Friday, November 18, 2011

Return to innocence


Live from the heart; with an open heart, you can feel things as they are without the burden of past conditioning, writes Paula Horan

Happiness is something we all unconsciously seek and more so when times get tough. Ironically, I have discovered, after many years of trial and error, that happiness is not the ideal objective. Life is fraught with ups and downs, even in the best of times. There will always be periods of happiness and periods of pain, comfort and discomfort. Thus the equanimity which fosters contentment is perhaps a wiser aspiration which when pursued, requires us to wake up to who we are, minus the veil of ego.

It is eminently more practical, to get in touch with and anchor ones attention with the true self - the awareness within us which is unaffected by life's ups and downs - than to try and "fix" the mind and make it happy. Fixes are always only temporary. It behoves us to discover the 'beingness' that we are, which rests in a perfect state of equanimity, no matter what outer circumstances may be; whether they are good or bad.

Shed your ego
It is ultimately who we are, minus ego identification. This presence is always with us, for it is our essential nature, yet while we are identified with a busy mind, we fail to notice it. A certain shedding of mental burdens has to happen so that it can be felt and directly experienced. The most direct way to do this is to shed the burdened one with all of its various masks. For this to occur, the illusory experiencer (ego) has to be unveiled.

From this perspective, the problems and challenges of everyday life take on a whole new meaning. All at once, nothing changes and yet everything changes. We cease to take life so personally because we realise there is no "personal" self to begin with. Instead, we begin to perceive the vastness of who we are: wholly indefinable, wholly unknowable.

As we begin to feel and experience this vastness, it is clear that we can never know with the intellect the unlimited spaciousness of That. You begin to notice what quantum physics has made very clear, that there is only one vast continuum of energy. There are no real boundaries between us. Even the body's sack of skin, which seems to set us apart and separate us from other similar bodies, is ultimately a formless vibrating frequency of energy when viewed with a subatomic microscope.

Ignore past conditioning
As we begin to peek through the boundaries of the conceptual mind, our previous comfort zone, bound by our encyclopaedic memory of the past, with continued noticing, loses its hypnotic quality. The freshness of living a true present, unaided by past programming, gradually becomes more appealing.

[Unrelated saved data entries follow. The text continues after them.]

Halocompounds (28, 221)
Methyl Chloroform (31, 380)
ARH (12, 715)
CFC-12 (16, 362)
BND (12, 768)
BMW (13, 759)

To remove the veil of ego is not easy. All of samsara and its fantasies beckon us to remain complacent and to settle for far less. It requires fortitude and a kind of fierceness which is willing to surrender again and again to the will of the heart and cut through the slothful meandering mind, to make it through the mire of conditioned thought. Ultimately, an intense degree of vigilance, a willingness to stay open and present with what is, is necessary to regain our sanity. No less than a fierce sort of innocence is needed to cut through the bewilderment of an ego identified with what isn't really so.

Live from the heart
What is called for now, is a return to innocence, an innocence which must be intensely present with what is. Fierce energy keeps us in the present. The fierceness is not to protect our innocence, for it needs no protection, but to make it come alive, to fuel an open heart. Contrary to what we normally think, true strength lies in the vulnerability of an open heart; not in a heart which is closed. With an open heart, we can feel things as they are without the burden of past conditioning.

When we are fully present in our heart, we cannot be fooled. Unlike the ego-automatic mind which can easily be conned because it cannot feel; it can only think dualistically. The heart can easily tune in with the hearts of others and feel their motivation and their real need. When we can feel the motivation behind others' actions, which are often, fear based, we are less likely to fall prey to the same fear ourselves. Instead, we can choose to react in a loving way which often disarms fear, or if needed, we can use tough love which can also produce the desired effect. Either way, a return to innocence enables us to circumnavigate the illusory ego's clever roadblocks and live from the heart.